Authorities are preparing to charge the first person, a Payne-Phalen homeowner, under the revised ordinance.

"We don't get to this point very often," said officer Steve Parsons, who specializes in nuisance properties. "We are having a lot of success with it."

Parsons has worked more than 100 cases over two years in the city's Eastern District, which is the busiest in terms of nuisance calls.

Most property owners rectify problems after receiving a phone call and warning letter from police, Parsons said, adding that the goal is to be preventive. Property owners who call police on their own residents or tenants are not penalized; calls must come from neighbors reporting quality-of-life issues such as noise and loud gatherings.

Officials and police said property owners should not hesitate to call for help.

"We want people to call the police," Lantry said. "We don't want to deter that in any way."

The ordinance requires sending a notification letter when the call volume is met, and if the issues recur within a month, the property owner is charged and fined to cover the cost of police response. Fines can range from a couple hundred dollars to several thousand.

Parsons, a crime prevention officer in the Eastern District, enacted the warning phone call and letter to improve compliance.

The revisions were key in recently tackling a party house on the city's East Side, Parsons said. Loud parties involving a small number of the homeowner's friends over time turned into 100-plus, rowdy after-hours parties advertised via fliers at local bars.
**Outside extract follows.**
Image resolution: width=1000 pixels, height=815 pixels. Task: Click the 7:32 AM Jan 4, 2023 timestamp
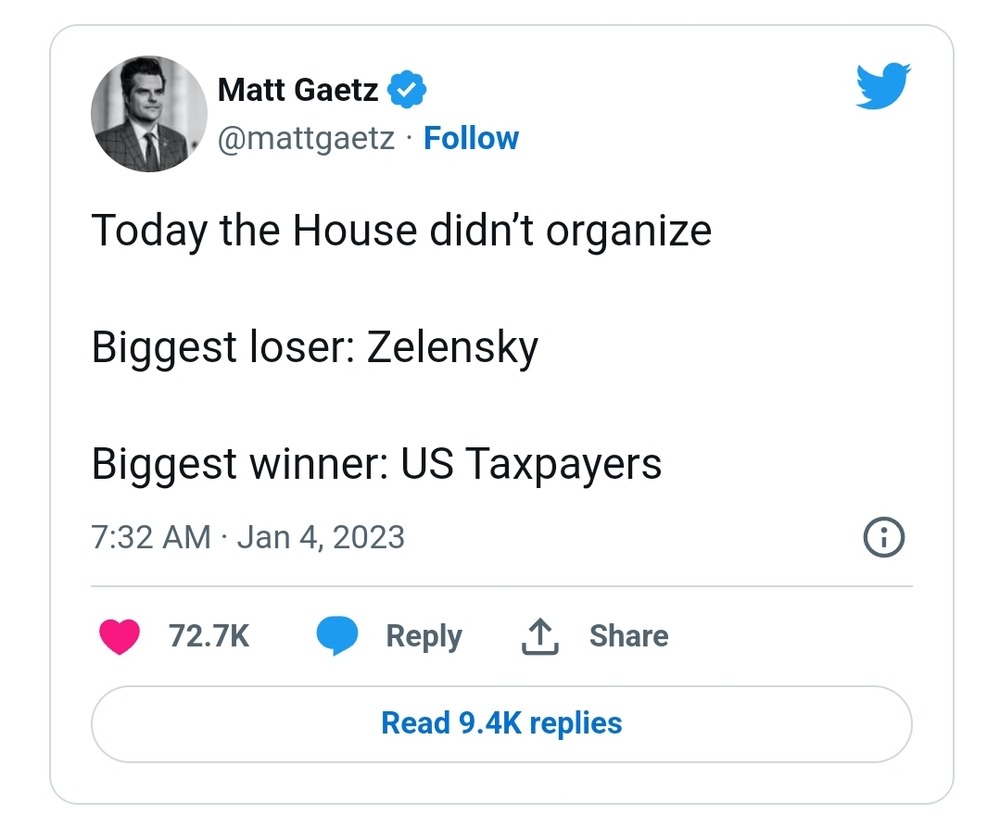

Several neighbors began calling police in a single night, and the trouble culminated with a shots fired call nearby.

"I believe it was a matter of time before something more serious could have happened," Parsons said.

The broader standards net more properties that escaped scrutiny in the past, said Parsons and Eastern District Senior Commander Joe Neuberger, adding that the new standards provide a more accurate picture.

But Patricia Whitney, president of the St. Paul Association of Responsible Landlords who also manages rental property in the city, said she had some reservations about the ordinance.

"I've heard nothing about the demographics and financial data and statistical data on whether this is necessary," said Whitney, who also works as an attorney, often representing landlords. "I don't think it's appropriate that landlords are expected to constantly baby-sit a person's behavior."

Landlords face the challenge of respecting tenants' privacy rights, she said, and the burden of proving lease violations if they want to pursue eviction.

"I think there's a better way," she said. "Do I have a solution? No."